Los ojos acarician el lienzo que se apoya en la pared. Desde hace días le contempla, intentando encontrar respuestas en el blanco vacío de la tela. Arrastra una silla de la cercana cocina, llevando, a la vez, una bandeja que apoya en las piernas acaballadas en el estribo y come frente a esa tela blanca, que resume los últimos dos años.

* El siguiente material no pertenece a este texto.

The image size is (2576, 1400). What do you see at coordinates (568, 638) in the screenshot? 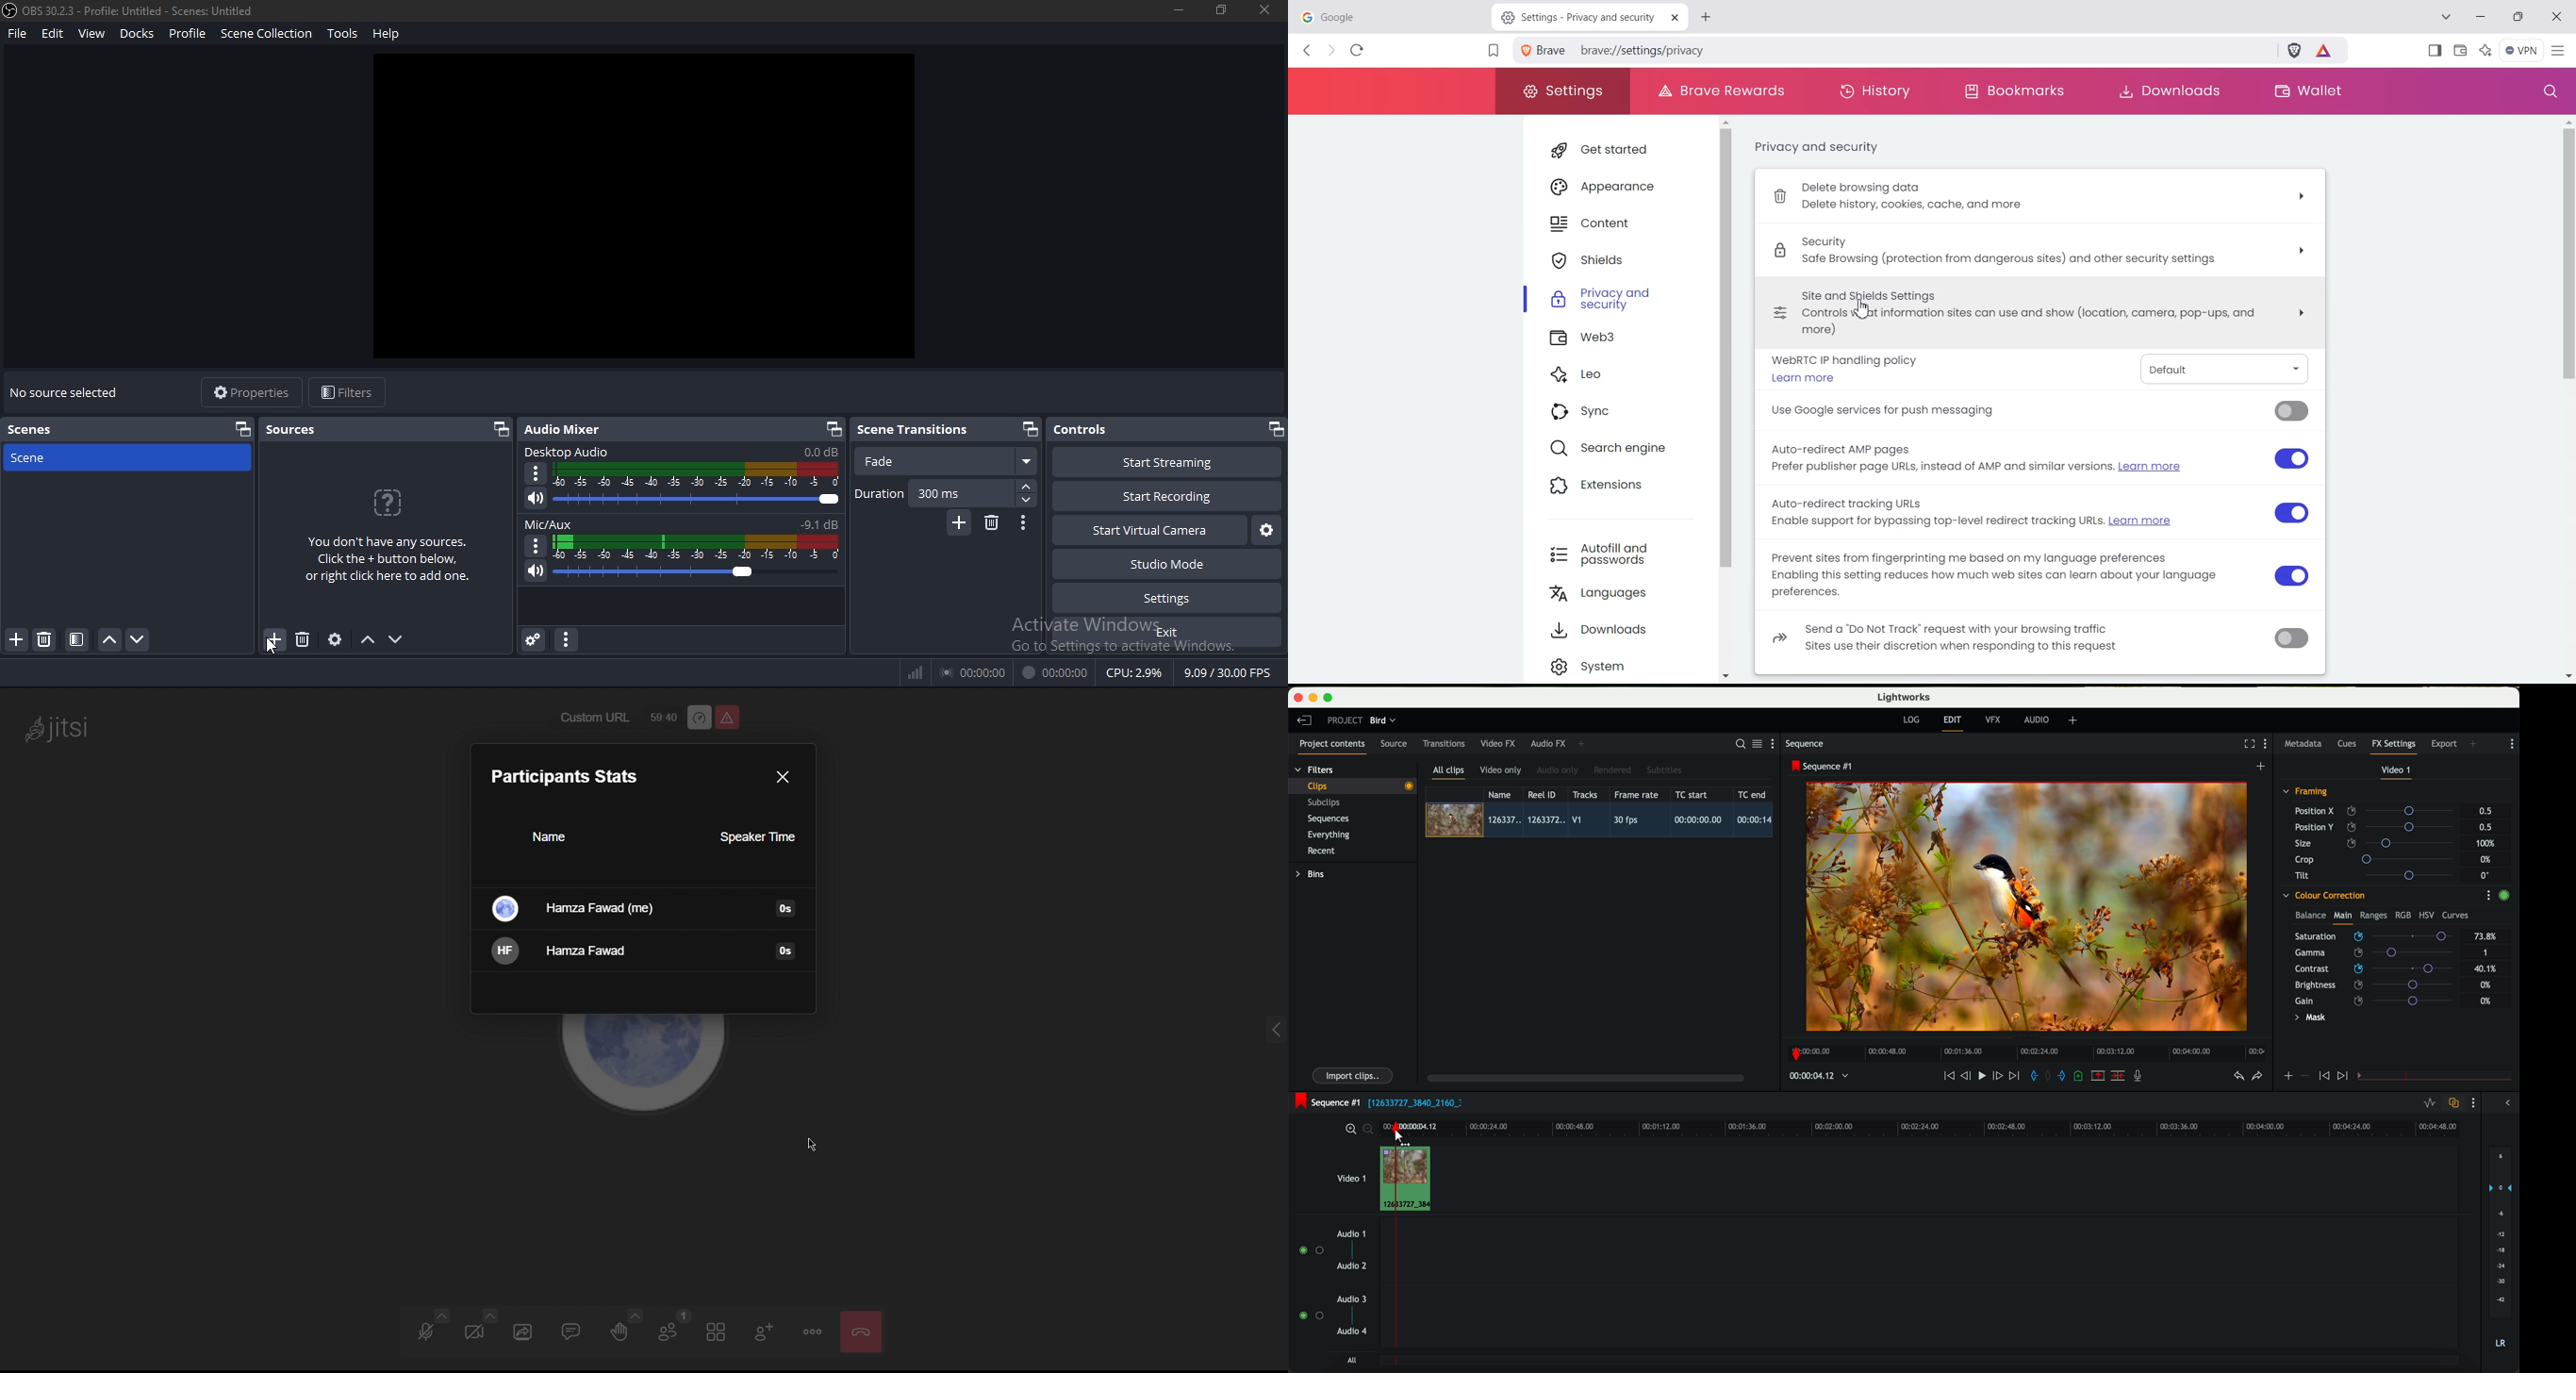
I see `icon` at bounding box center [568, 638].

Él quería pintar. Cuando llegó al hogar, dejando el reguero de esperanzas entre el discurrir cotidiano de una algazara, mezcla de pasión y compañía. Le dijo que pintaría ese cuadro como reflejo de un amor inaudito y excluyente. Trajo a un carpintero, para que ensamblara la tela entre los listones de madera, tensándola hasta parecer un tambor rectangular y plano. Luego acarreó, con el alegre entusiasmo de quien tiene fe, las pinturas, pinceles, aguarrás, paleta, paletina y un cubo, que no sabía bien para qué, pero le trajo, no fuera a desviarse el genio por falta de material adecuado. Durante un tiempo , él, contempló el lienzo con ojos, al principio, escrutadores; al poco, comenzaron a derrotarse.
Ella, se dio cuenta, al cabo de unos meses, que al pasar cerca de él, evitaba su roce, como si le quemara la presencia irredenta del proyecto de obra. Notaba como los ojos se le escurrían porque no quería verle.
Hoy, ella le contempla. La tela blanca, apenas con algunos brochazos, que la devuelve el recuerdo de lo que pudo ser. Come sola contemplando la inerme soledad del lienzo que no fue.